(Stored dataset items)
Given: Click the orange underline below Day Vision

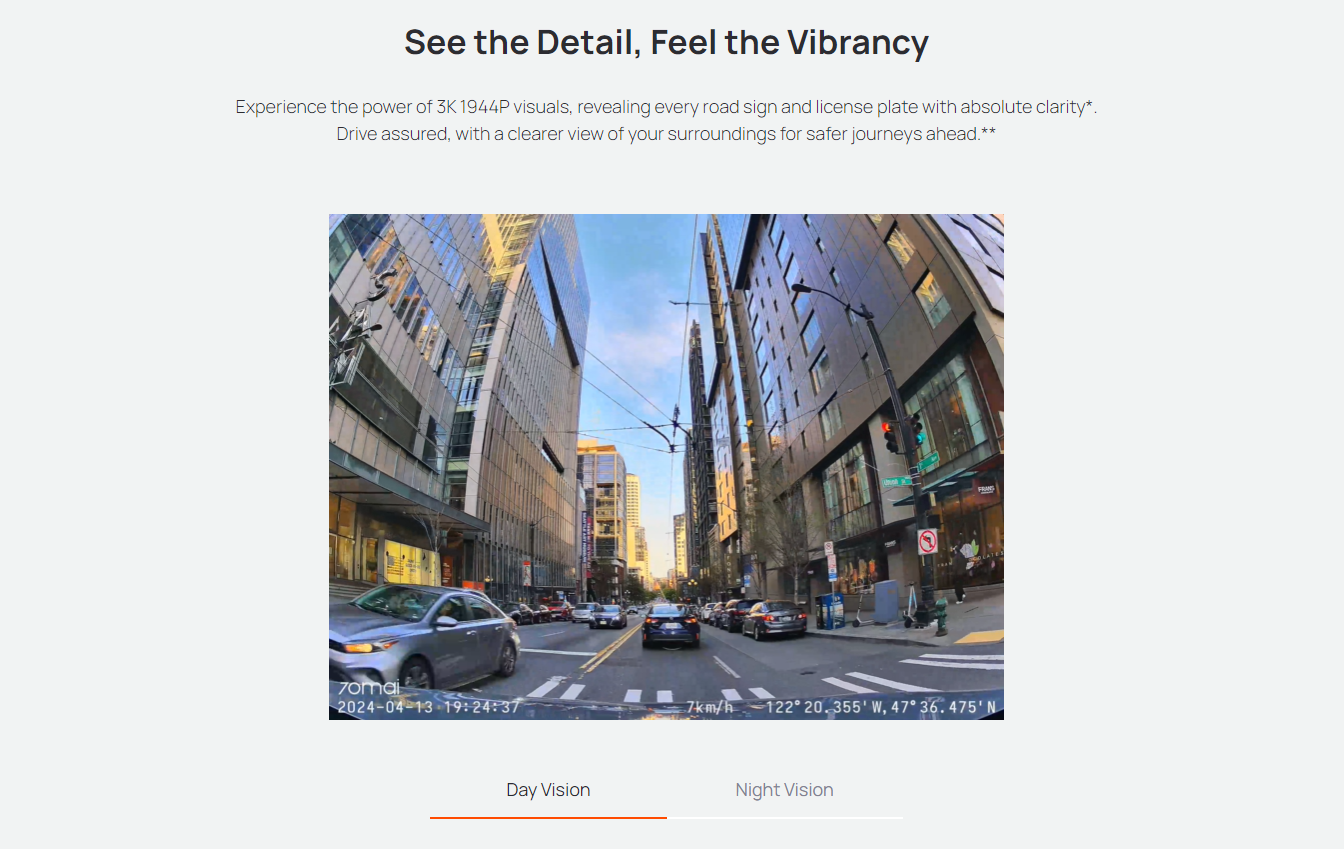Looking at the screenshot, I should [548, 817].
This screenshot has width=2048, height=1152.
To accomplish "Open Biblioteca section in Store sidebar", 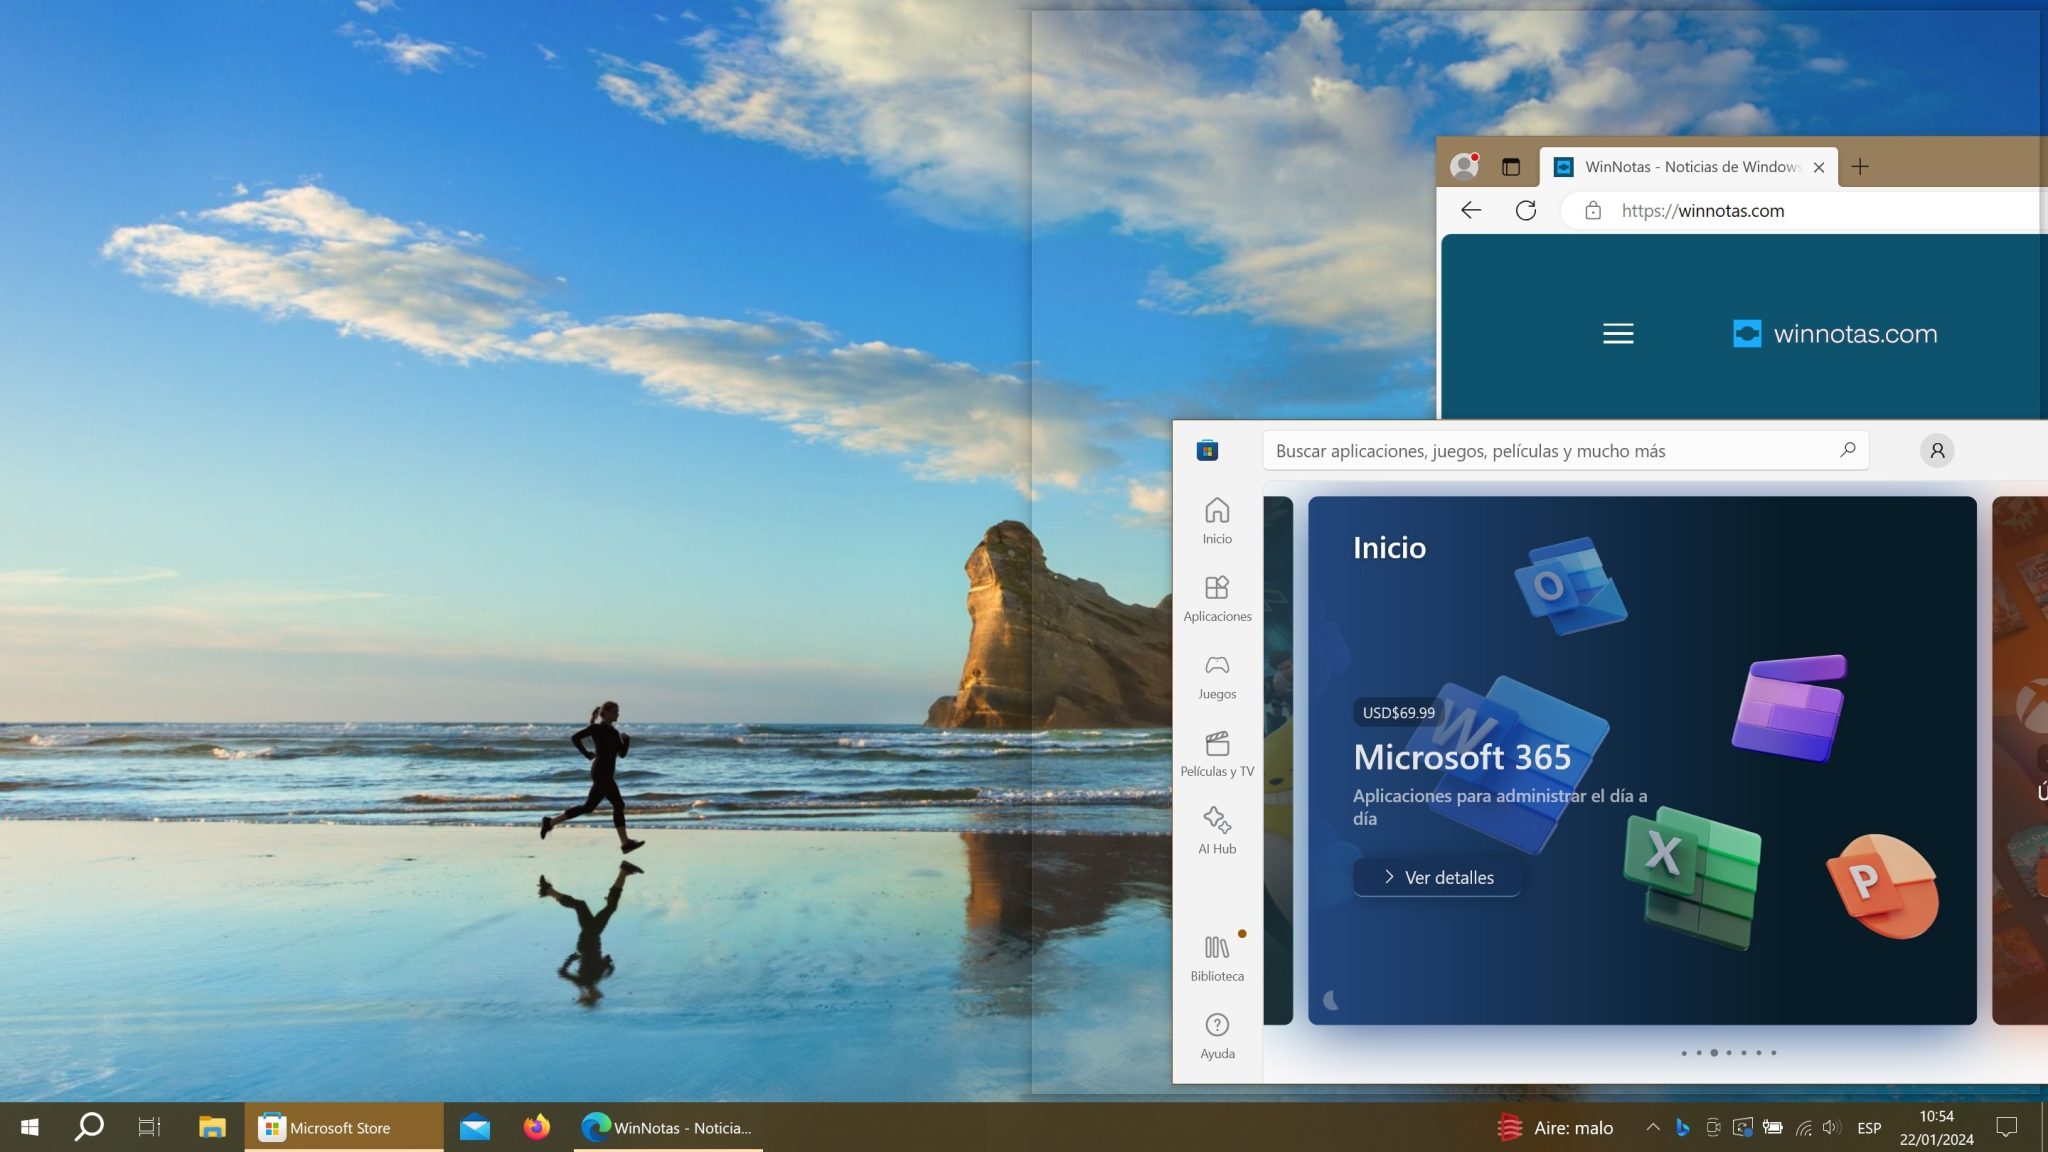I will [x=1215, y=956].
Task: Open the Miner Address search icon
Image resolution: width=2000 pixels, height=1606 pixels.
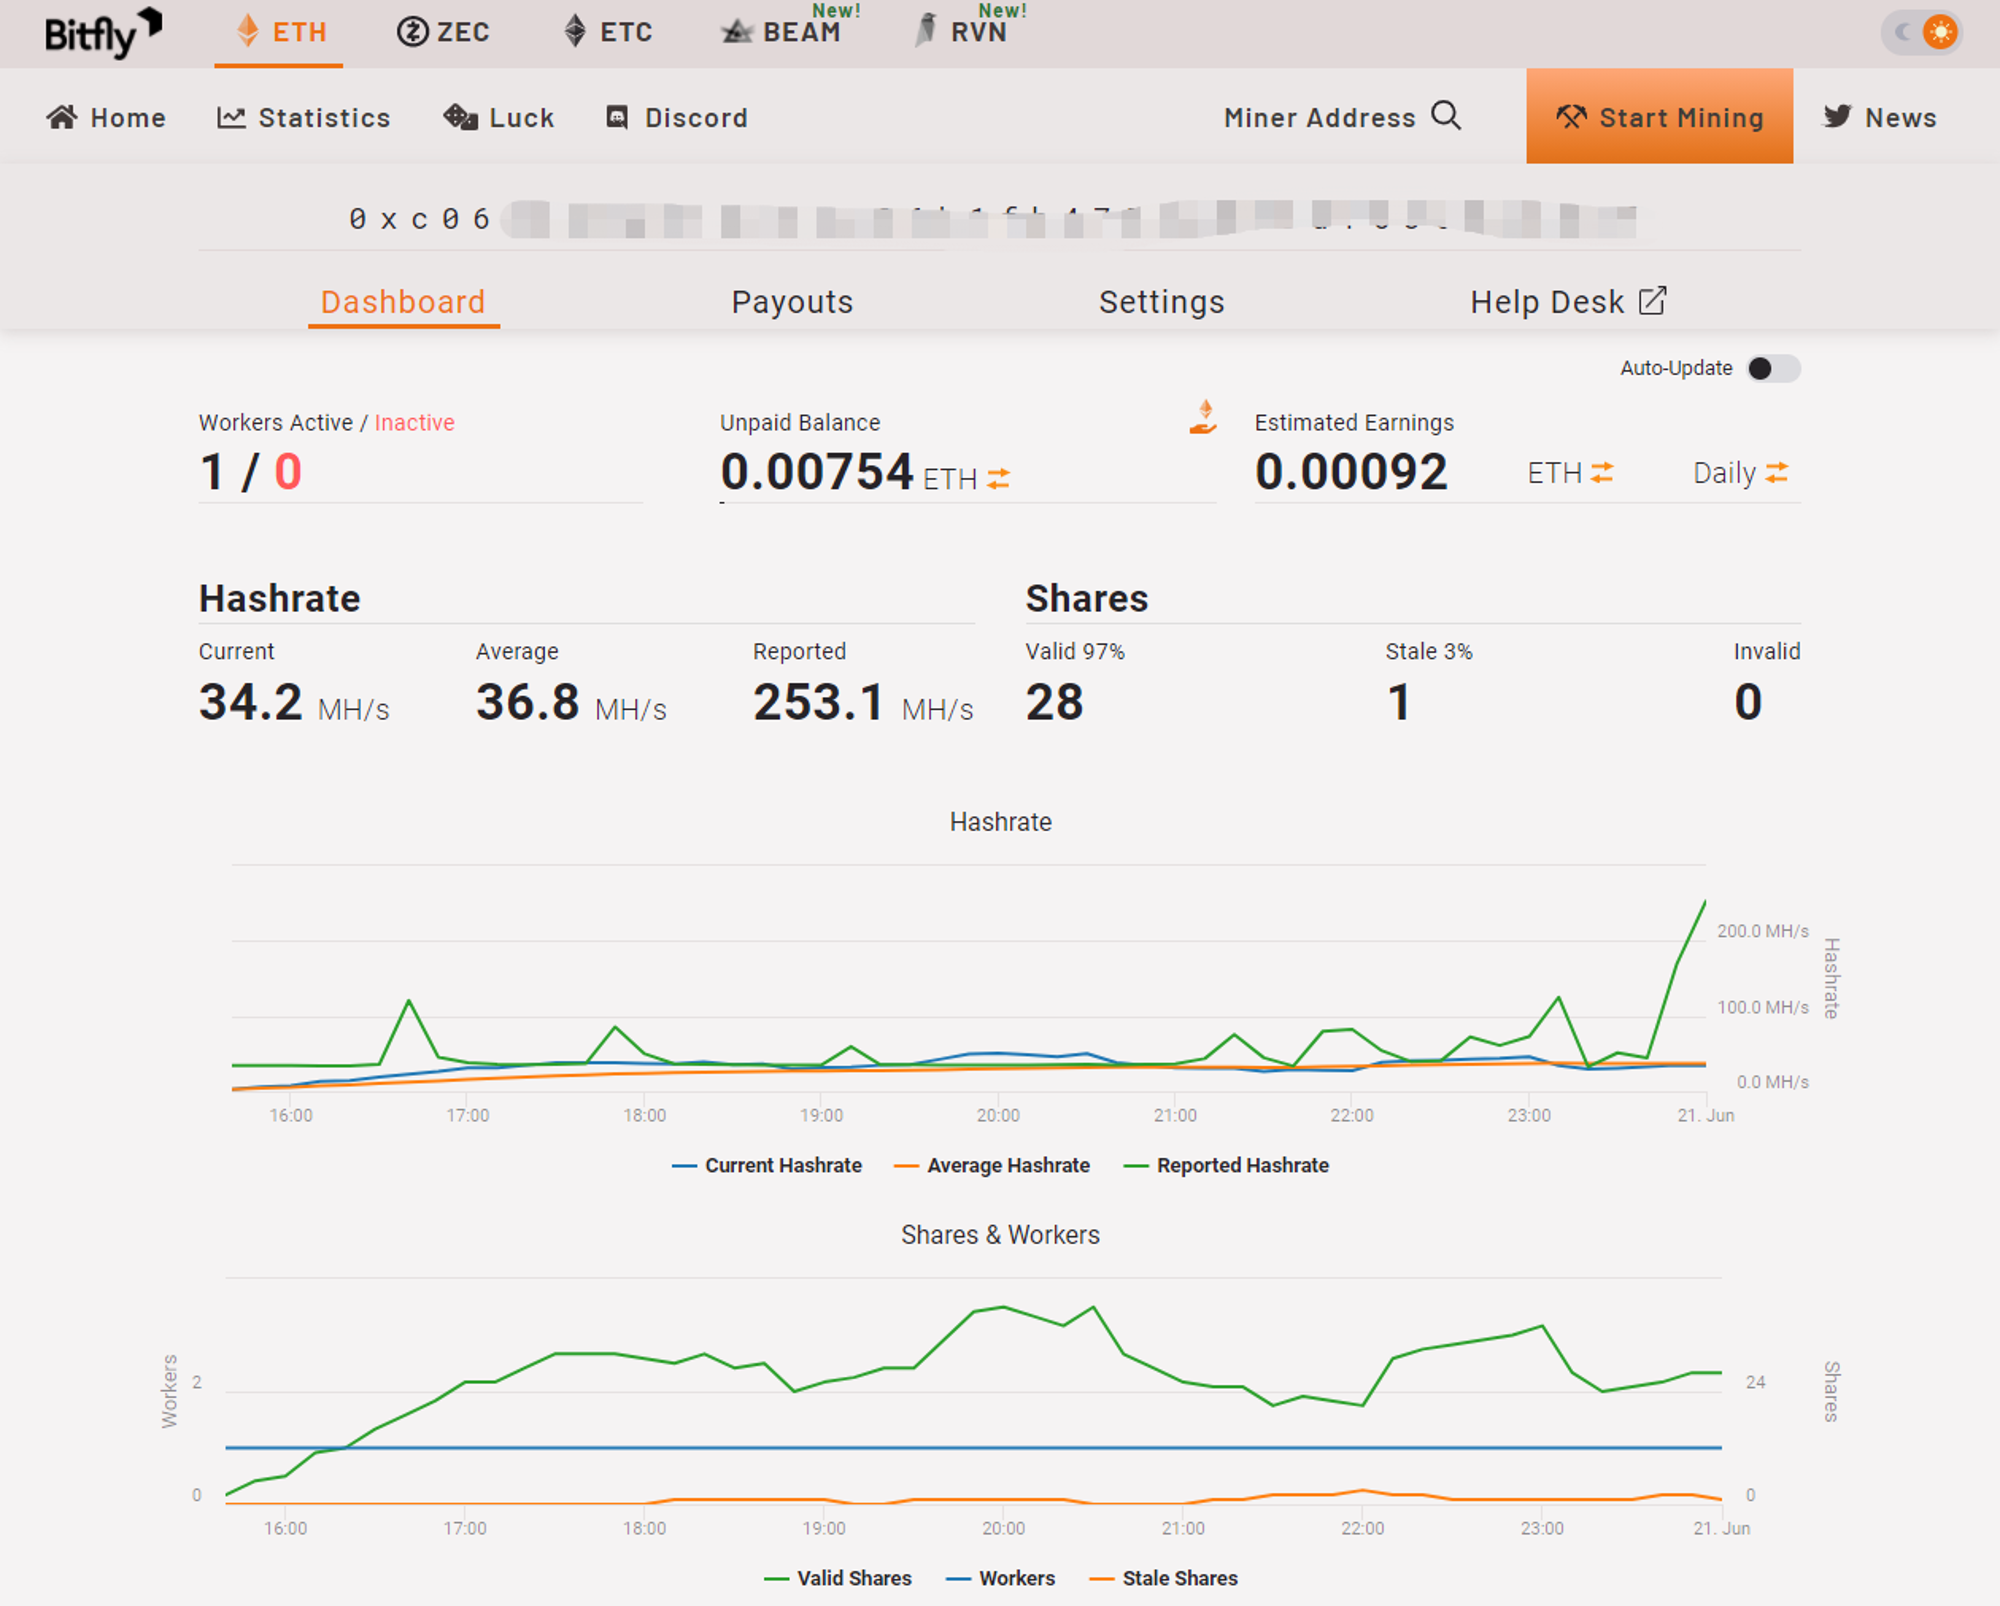Action: tap(1446, 116)
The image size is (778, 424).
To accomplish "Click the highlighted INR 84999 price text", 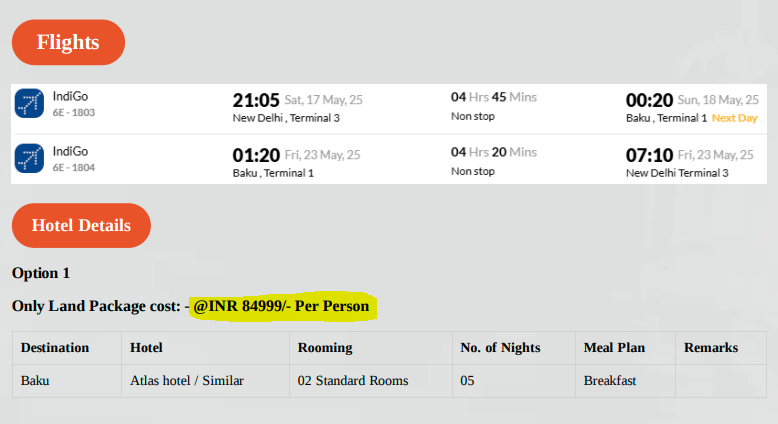I will (281, 306).
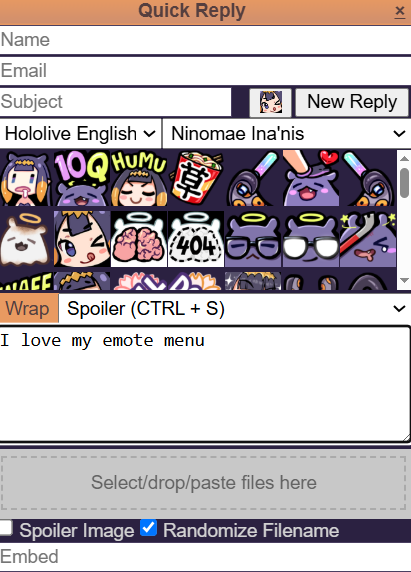
Task: Select the headpat heart emote
Action: coord(310,178)
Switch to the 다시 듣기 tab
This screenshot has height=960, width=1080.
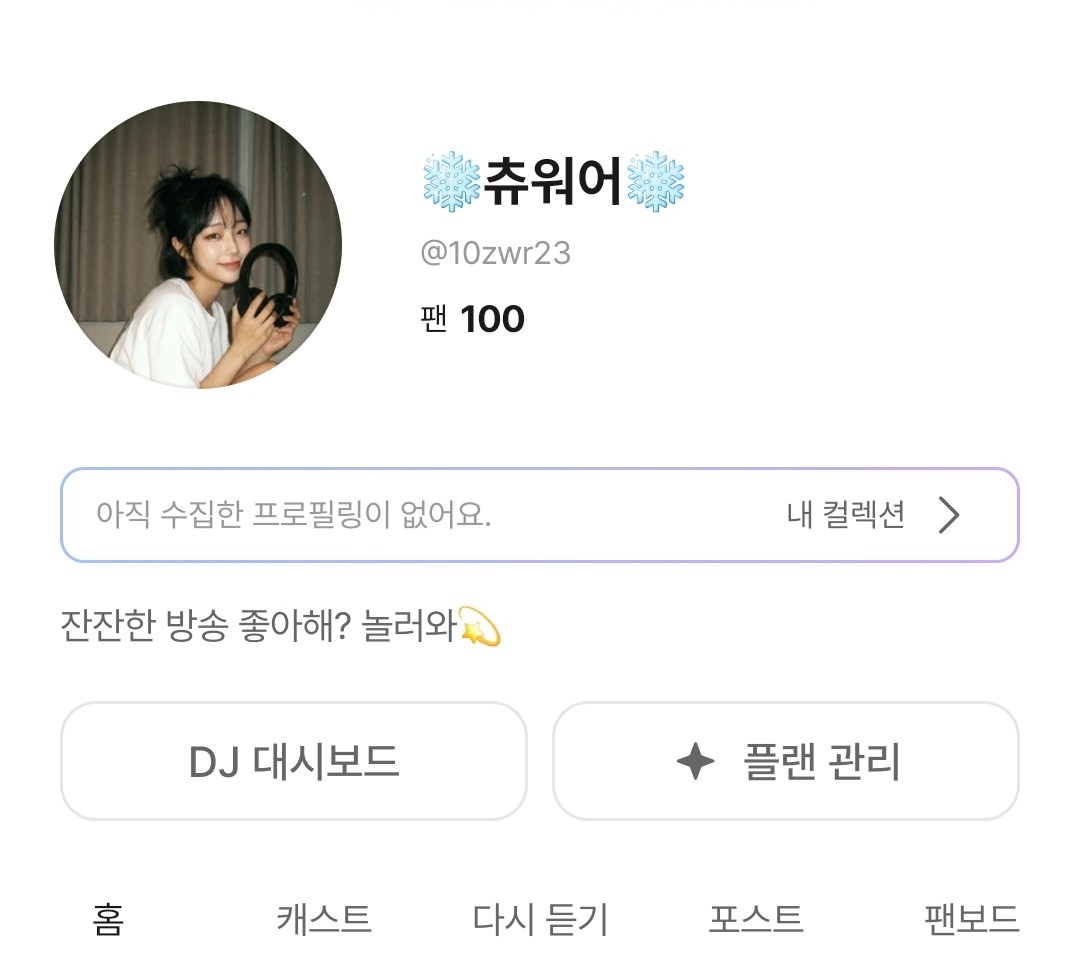(x=540, y=918)
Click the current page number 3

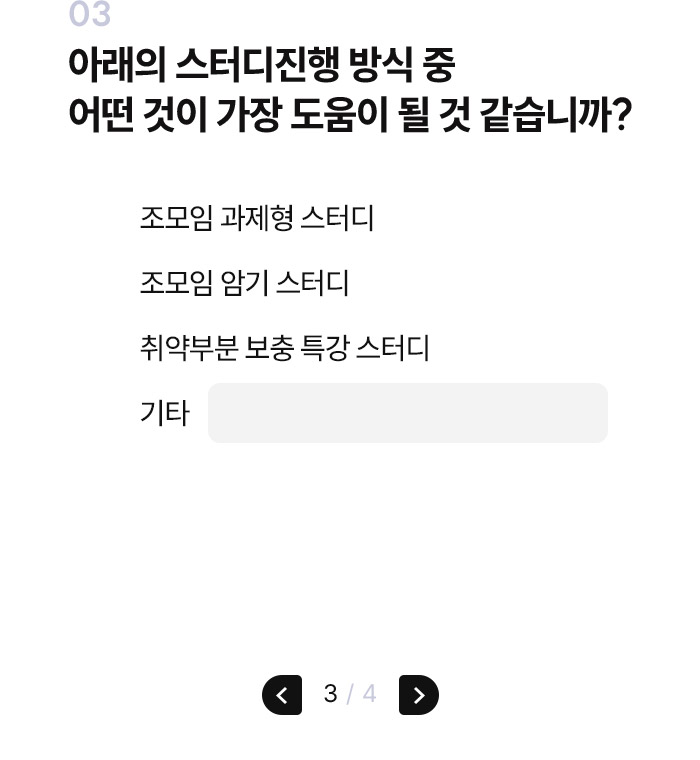(x=330, y=694)
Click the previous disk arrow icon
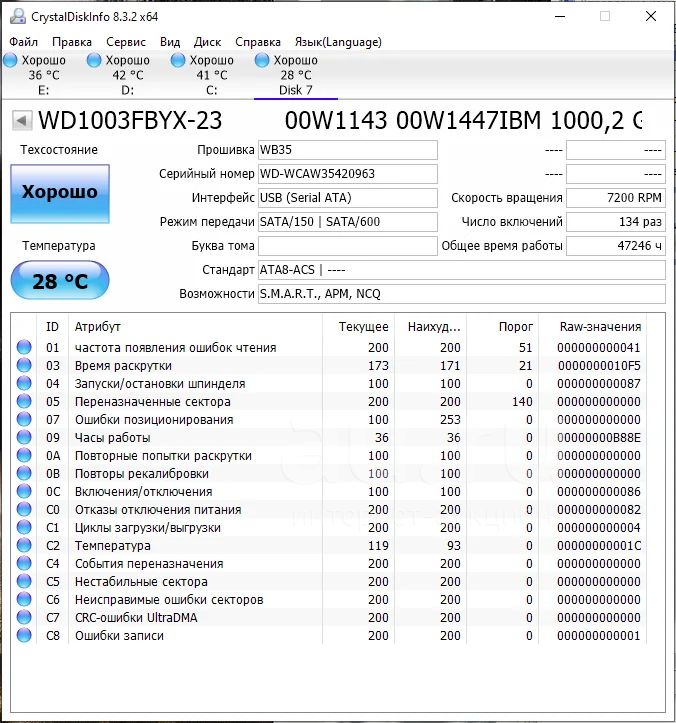Image resolution: width=676 pixels, height=723 pixels. pos(20,121)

Instructions to follow: Your answer should be the lines above, word for word, from the line with "Task: Open the Miner Address search icon" through the line with "The image size is (778, 424).", minus the pictures.

Task solution:
Task: Open the Miner Address search icon
Image resolution: width=2000 pixels, height=1606 pixels.
Action: tap(1446, 116)
The image size is (778, 424).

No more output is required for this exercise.